A Simple Grid Job

Last update: 23 Aug 2024 [History] [Edit]

The PanDA client package contains a number of tools you can use to submit and manage analysis jobs on PanDA.

While pathena is used to submit Athena user jobs to PanDA, more general jobs (e.g. ROOT and Python scripts) can be submitted to the grid by using prun.

Finally, pbook is a python-based bookkeeping tool for all PanDA analysis jobs.

Detailed information about each of the tools can be found in the above page.

Setup

If you are working on lxplus, the client is already installed, so to use it you only need to do:

setupATLAS 
lsetup panda

Here we have set up the cvmfs software environment and asked to set up the Panda Clients.
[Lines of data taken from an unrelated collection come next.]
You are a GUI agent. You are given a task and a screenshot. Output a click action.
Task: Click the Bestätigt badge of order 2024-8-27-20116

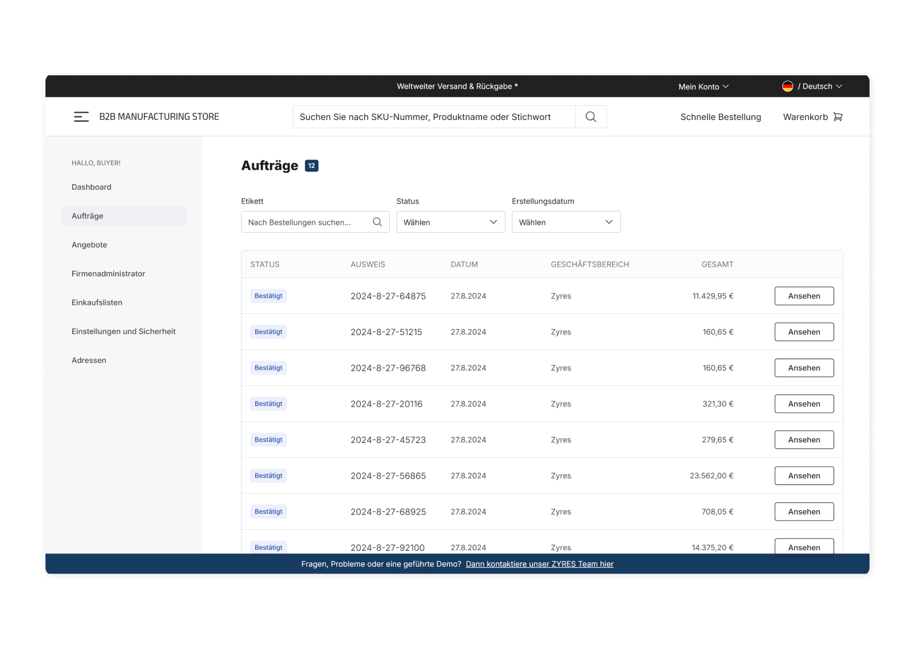tap(269, 404)
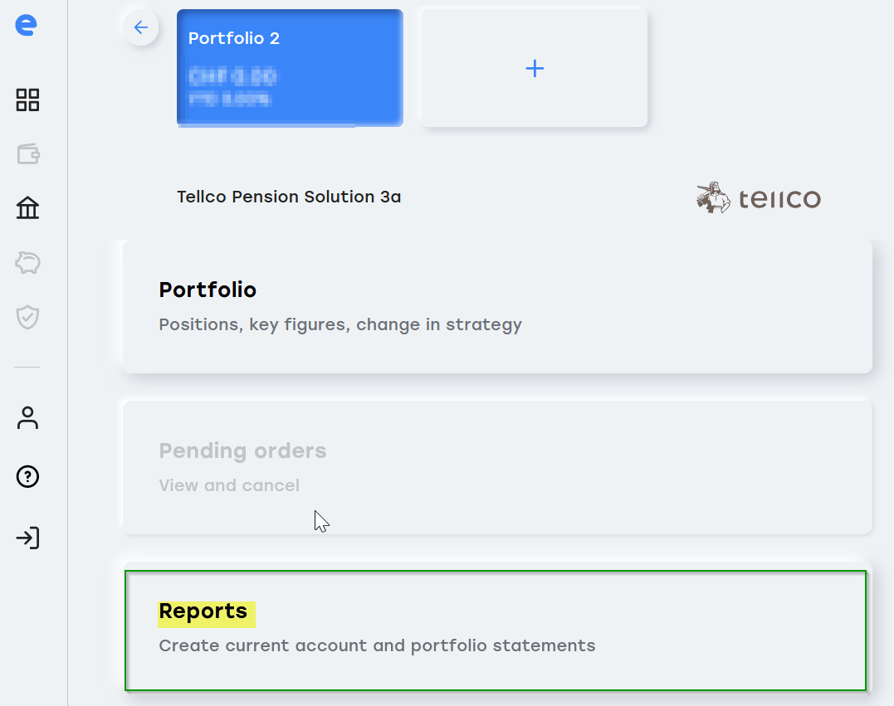This screenshot has height=706, width=894.
Task: Open the dashboard grid icon
Action: 27,100
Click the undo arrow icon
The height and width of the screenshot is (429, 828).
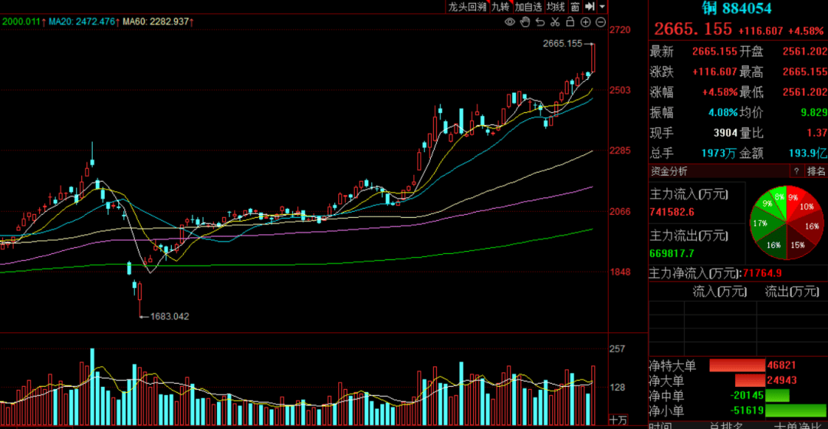tap(541, 22)
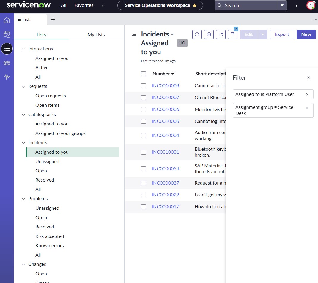Select the activity pulse icon in the sidebar

click(7, 77)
To keep your grid work consolidated, create a new directory within tutorial called GridTutorial.

Run a ‘Hello World’ job with prun

From your GridTutorial directory, create a new directory for a simple prun test and navigate into the new directory:

mkdir prunTest
cd prunTest

tip This is important because prun sends (almost) all files in, and below, your current directory to the grid. Any unnecessary files in your current directory will also be sent to the grid and will slow down the job launch.

Now, create a python script called HelloWorld.py (using your favorite editor), that contains the following lines:

#!/usr/bin/env python3
print("Hello world!")

Make the python script executable with:

chmod u+x HelloWorld.py

Before launching it to the grid, it is important to run it locally. You should always do this to avoid wasting grid resources on jobs that crash locally.

./HelloWorld.py

Now we can submit the prun command to run this script on the grid:

prun --outDS user.<nickname>.pruntest --exec HelloWorld.py

Here <nickname> is your grid nickname/grid name (which is the same as your lxplus username).

This will queue two jobs, one build job that recreates your job environment and one corresponding to the actual Hello World job. The build job will execute first, and once it has finished the Hello World job will be executed. When the job has finished, we will try to find the “Hello world!” message in the output!

Monitor the job

If the job is successfully launched, you will see a confirmation printed to the screen along with a jediTaskID number that you will need in the next step.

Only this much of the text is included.